Who Ordered the St. Bartholomew's Day Huguenots Massacre ?
Is the murderous madness which seizes Paris and then several cities of the kingdom a new and terrible episode in the wars of religion, or the result of a plot hatched abroad?
Celebrated on August 18, 1572 at Notre-Dame, the marriage of Margaret of Valois, daughter of Catherine de' Medici, with the young Protestant prince Henri of Navarre, future Henry IV the Great, is supposed to symbolize the final reconciliation of the Protestant and Catholic nobles under the authority of Charles IX, guarantor of civil peace. The bet of the king and his mother seems sincere since they have shown great indulgence towards the Protestant camp.

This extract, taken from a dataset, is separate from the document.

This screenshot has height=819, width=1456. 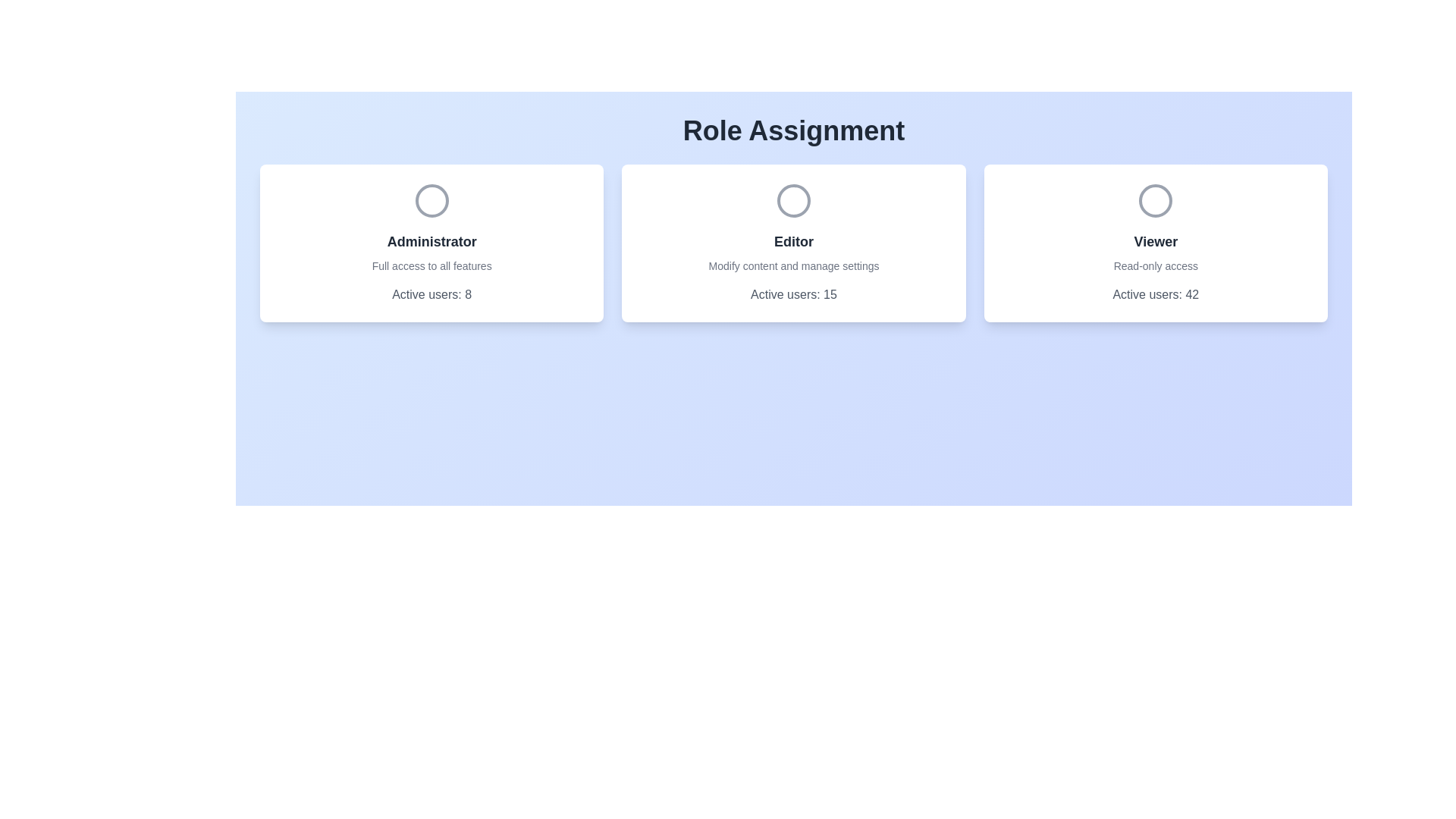 What do you see at coordinates (792, 200) in the screenshot?
I see `the role Editor by clicking its icon` at bounding box center [792, 200].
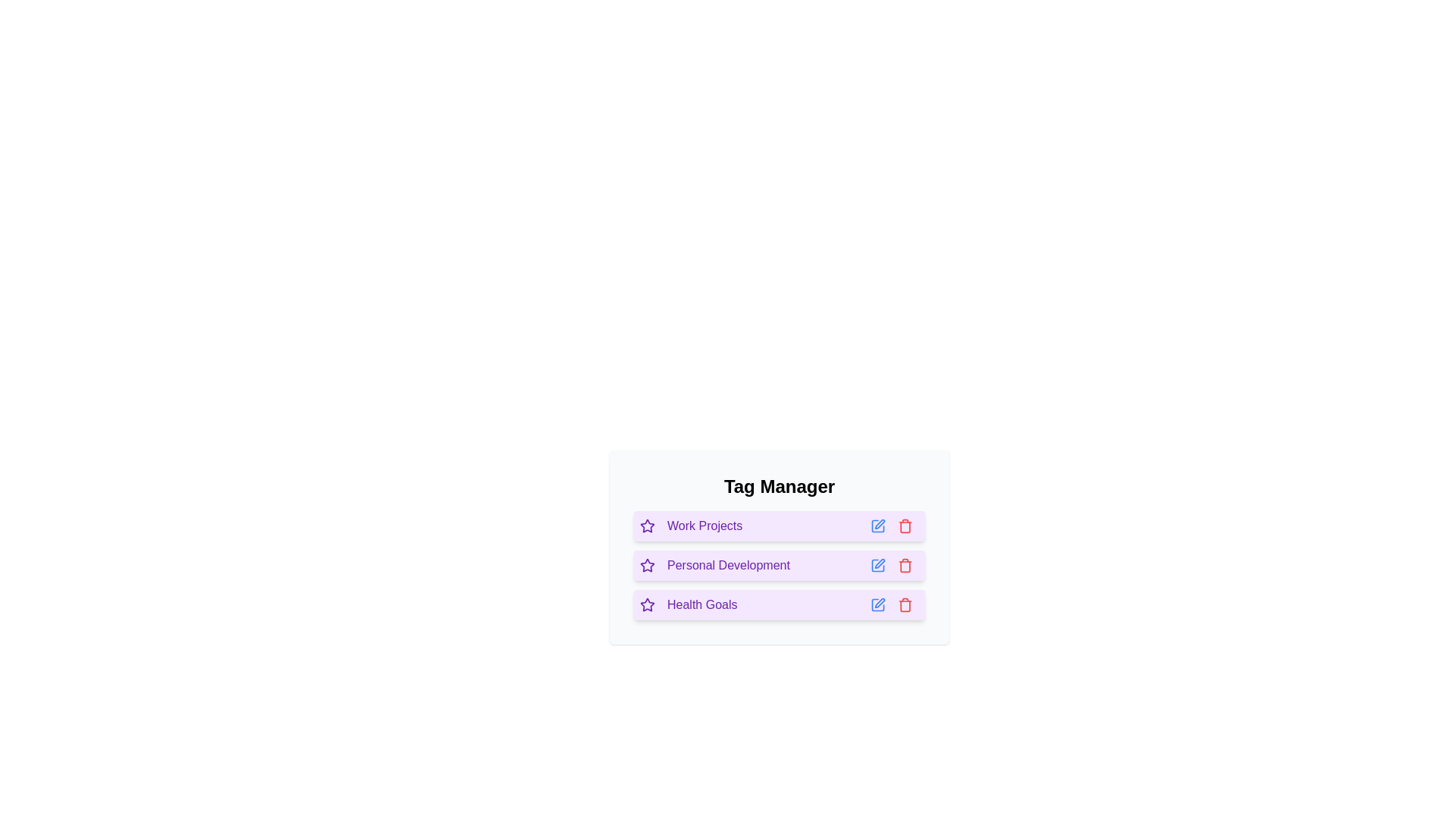 This screenshot has width=1456, height=819. What do you see at coordinates (877, 604) in the screenshot?
I see `edit button for the tag named Health Goals` at bounding box center [877, 604].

Thus the peace of Saint-Germain, in 1570, granted unexpected advantages to the vanquished: guarantee of freedom of conscience and worship, granting of four cities of safety and strong influence of Coligny, main Huguenot military leader, within the Privy Council of Charles IX.
A high risk marriage
But peace is precarious, the monarchy wandering between two clans opposed by a deep climate of hatred since the massacre of Protestants in Vassy, perpetrated in 1562 by the Duke of Guise ..., who was assassinated in 1563 at the probable instigation of Coligny ! The same Coligny who, in the name of the Protestants, seeks to convince Charles IX that a war against the very Catholic Spain to defend the interests of the Reformed in the Netherlands would re-weld national unity ... but for the benefit of his camp, which Catherine de' Medici and the majority of the Council especially do not want. The wedding basket is therefore far from being loaded with good feelings and the festivities are shunned by Parliament and the Parisian population who take badly this alliance too favorable to the Huguenots.
A night of massacres
An assassination attempt on Coligny on August 22 heightens tensions. Convinced of the Guise's guilt, the Huguenots demanded justice from Charles IX, who came to testify to his friendship at Coligny's bedside. But a secret council meets around the king and Catherine de' Medici. Was Charles IX persuaded to take advantage of the confusion to eliminate the Protestant leaders? Did the "Italian Machiavellian" Catherine de' Medici convince her son, who is said to be weak and easily influenced, that a plot was brewing against the kingdom and that it was necessary to act fast and strong? Charles IX would then have exclaimed: “Well! By death God be! But let's kill them all, let’s not have one left to blame me for it afterwards! He didn't think he was saying so well.
On the night of August 24, the St. Bartholomew's Day massacre can begin. Coligny is the first victim, his body pierced with rapiers, defenestrated, his corpse terribly mutilated; it is then the general quarry, which will kill 3,000 huguenots.
The "Italian" or the Spaniards?
Historiography has made its bed of the obvious guilt of Catherine de' Medici, whom a black legend presents as usurper and criminal. The marriage of her daughter to Henry of Navarre would have been only the trap into which the Protestant leaders would have thrown themselves. Now the motives of crime are lacking in this too prompt condemnation. Mother of three kings of France, what interest did she have in ordering a massacre that risked plunging the kingdom into terrible chaos? Besides, had she not given numerous pledges of her concern for reconciliation and sincerely worked for concord?
Perhaps Spain is the place to turn then. The very Catholic Philip II loathes Protestants, and in the spring of this year 1572, the Huguenots of the Netherlands, then under Spanish rule, revolted against their governor, the Duke of Alba. They await reinforcements sent by Coligny, and Charles IX himself is secretly maneuvering in this direction, in the hope of loosening the Spanish grip. In Paris, Philip II can count on the support of the Guise and ultras Catholics. The arquebus shot that missed Coligny on August 22, would it not have been fired by a man in the pay of the Guise and Spain? Only a few hours after this attempt, and on the eve of the huguenots massacre, the Spanish ambassador officially cut off all diplomatic relations with France ...
Diatribes and divine signs
So that popular fury could give rise to such massacres, the spirits had to be heated beforehand by virulent preachers, like Simon Vigor, parish priest of Saint-Paul, who preached from the peace of 1570 on the extermination of "spiritual lepers” to avenge God urgently for a work of the devil before the Last Judgment. A few days before the wedding, others castigated the "execrable childbirth" which would inevitably lose France. The excitement is at its height when the bells of Paris ring full blast and the out-of-season flowering of a hawthorn is announced in the Saints-Innocents cemetery, which the good people take for a miracle and a sign of divine approval… all the more so since Charles IX contemplates her in ecstasy, publicly exclaiming “Ah! If it was the last Huguenot! " The Seine soon red with blood carries thousands of excruciatingly mutilated corpses that the slaughterers push away from the banks since "these fish had to be sent to Rouen and other places inhabited by heretics".